» **Your goal**: Print the lines of the entries below from the one with "Where should I" through the final line, exactly as they appear. The pictures are not part of the copy.

» **Stored records**:
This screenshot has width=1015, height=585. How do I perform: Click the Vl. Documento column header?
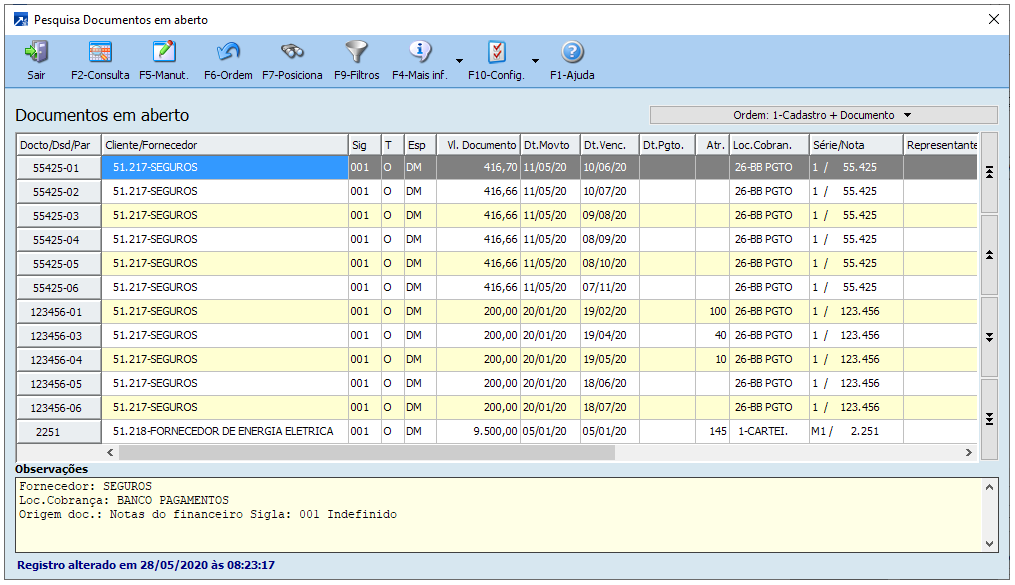(x=478, y=145)
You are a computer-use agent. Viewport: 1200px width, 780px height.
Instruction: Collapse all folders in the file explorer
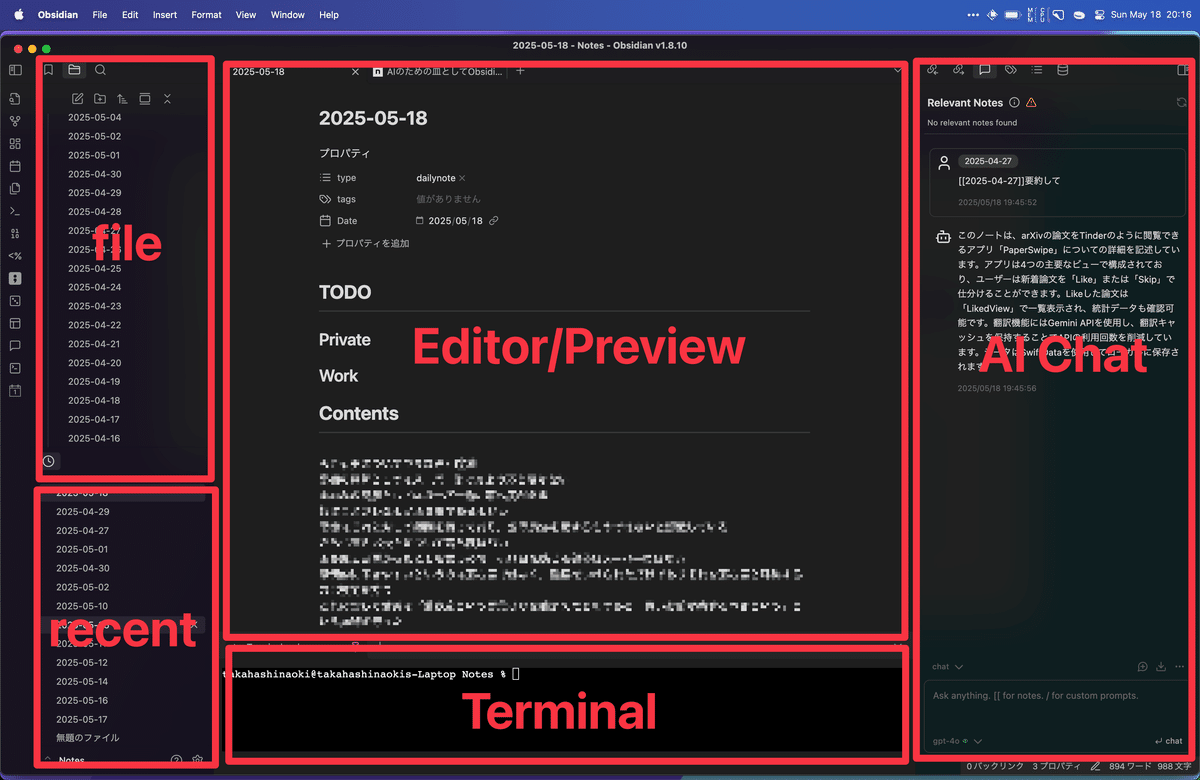(x=167, y=98)
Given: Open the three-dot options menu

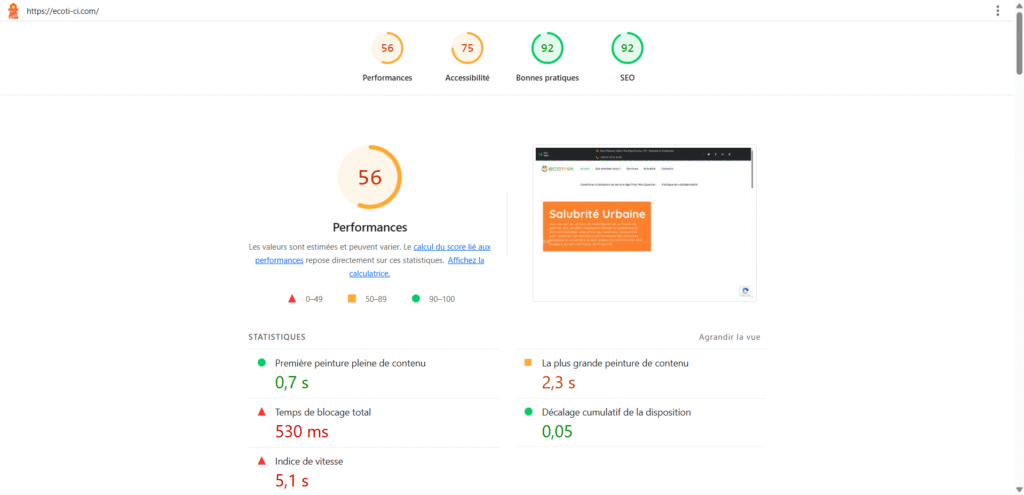Looking at the screenshot, I should click(x=997, y=11).
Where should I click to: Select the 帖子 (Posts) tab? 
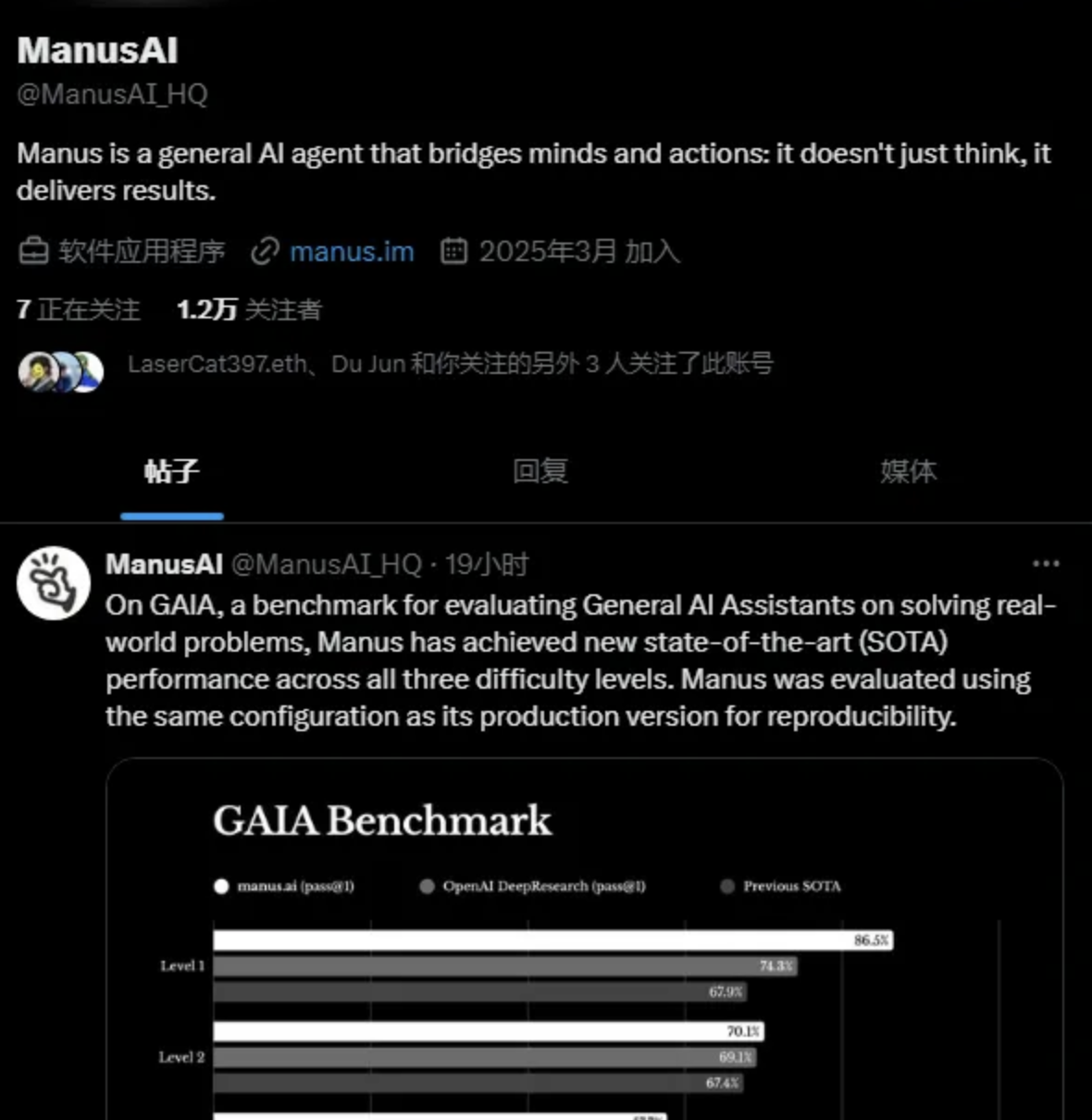172,471
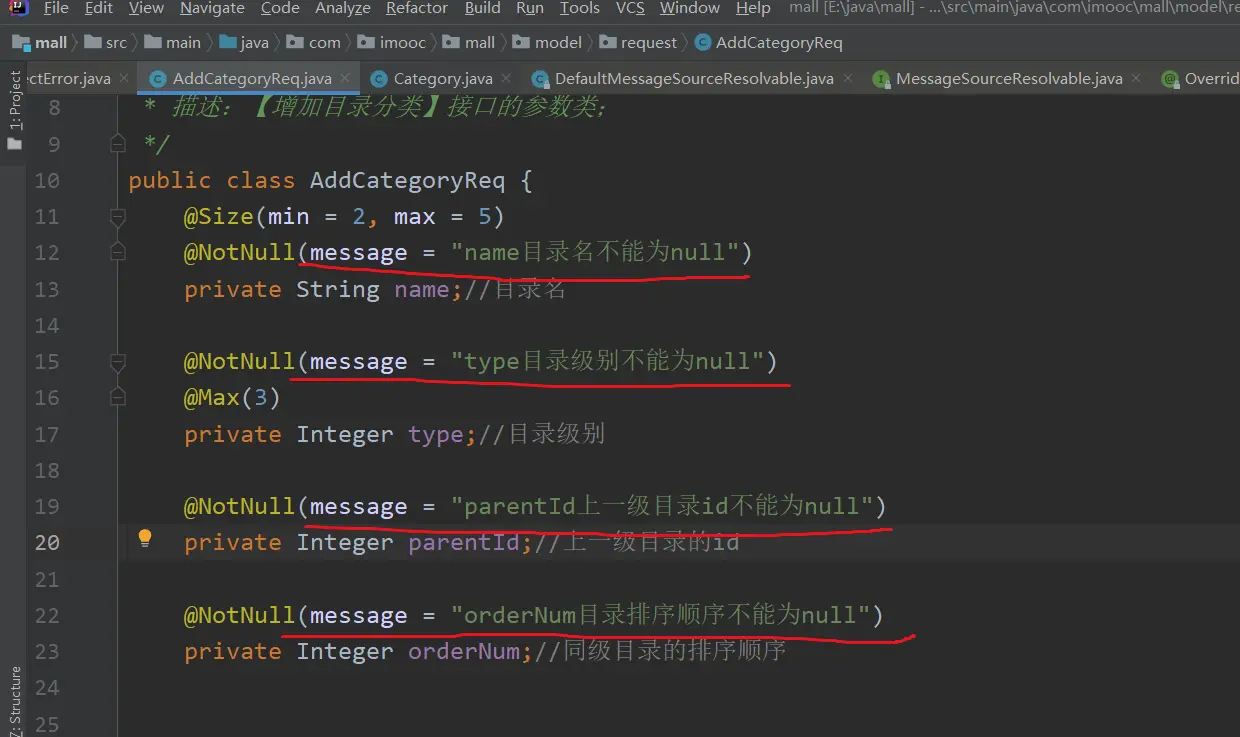Close the AddCategoryReq.java editor tab

(x=345, y=78)
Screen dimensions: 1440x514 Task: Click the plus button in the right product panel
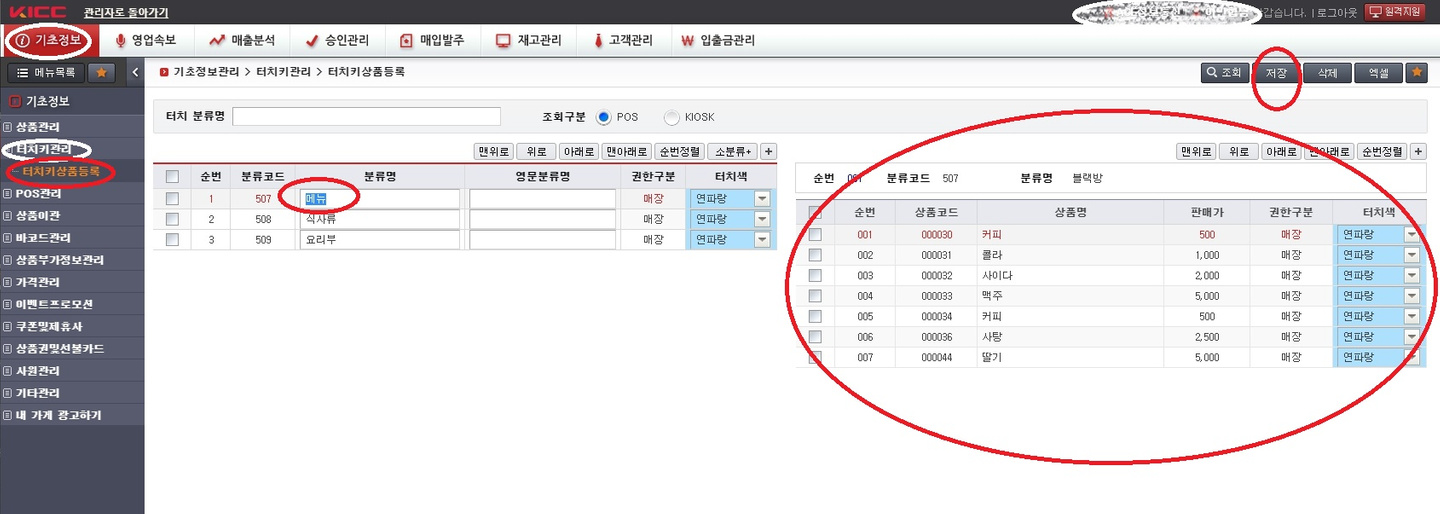(x=1418, y=152)
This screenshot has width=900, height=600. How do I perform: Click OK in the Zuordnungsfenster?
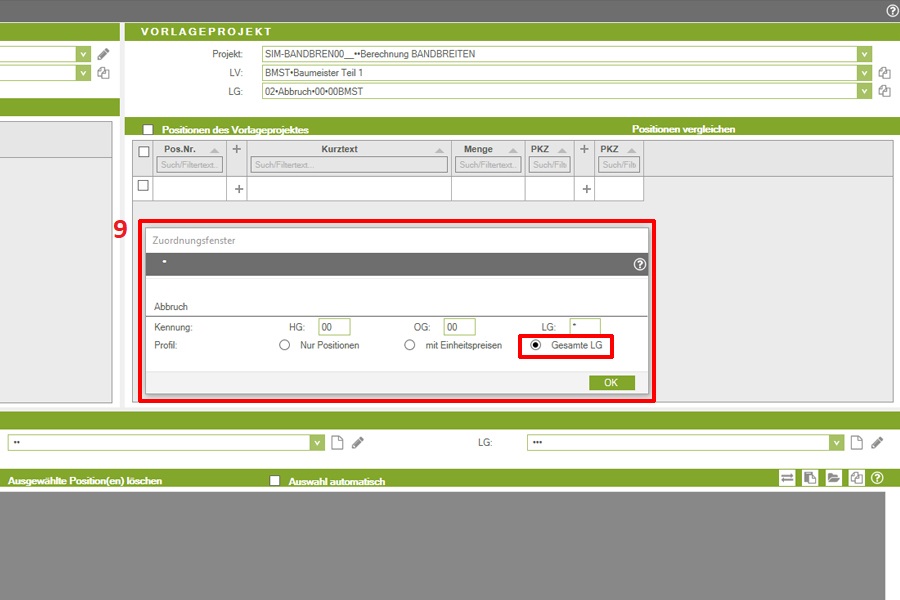tap(611, 382)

» **Solution to this task**:
Where should I click to: Select the 帖子 (Posts) tab? 
172,471
Close the AddCategoryReq.java editor tab

(x=345, y=78)
Screen dimensions: 1440x514 Task: Click the plus button in the right product panel
(x=1418, y=152)
This screenshot has width=900, height=600. How do I perform: Click OK in the Zuordnungsfenster?
tap(611, 382)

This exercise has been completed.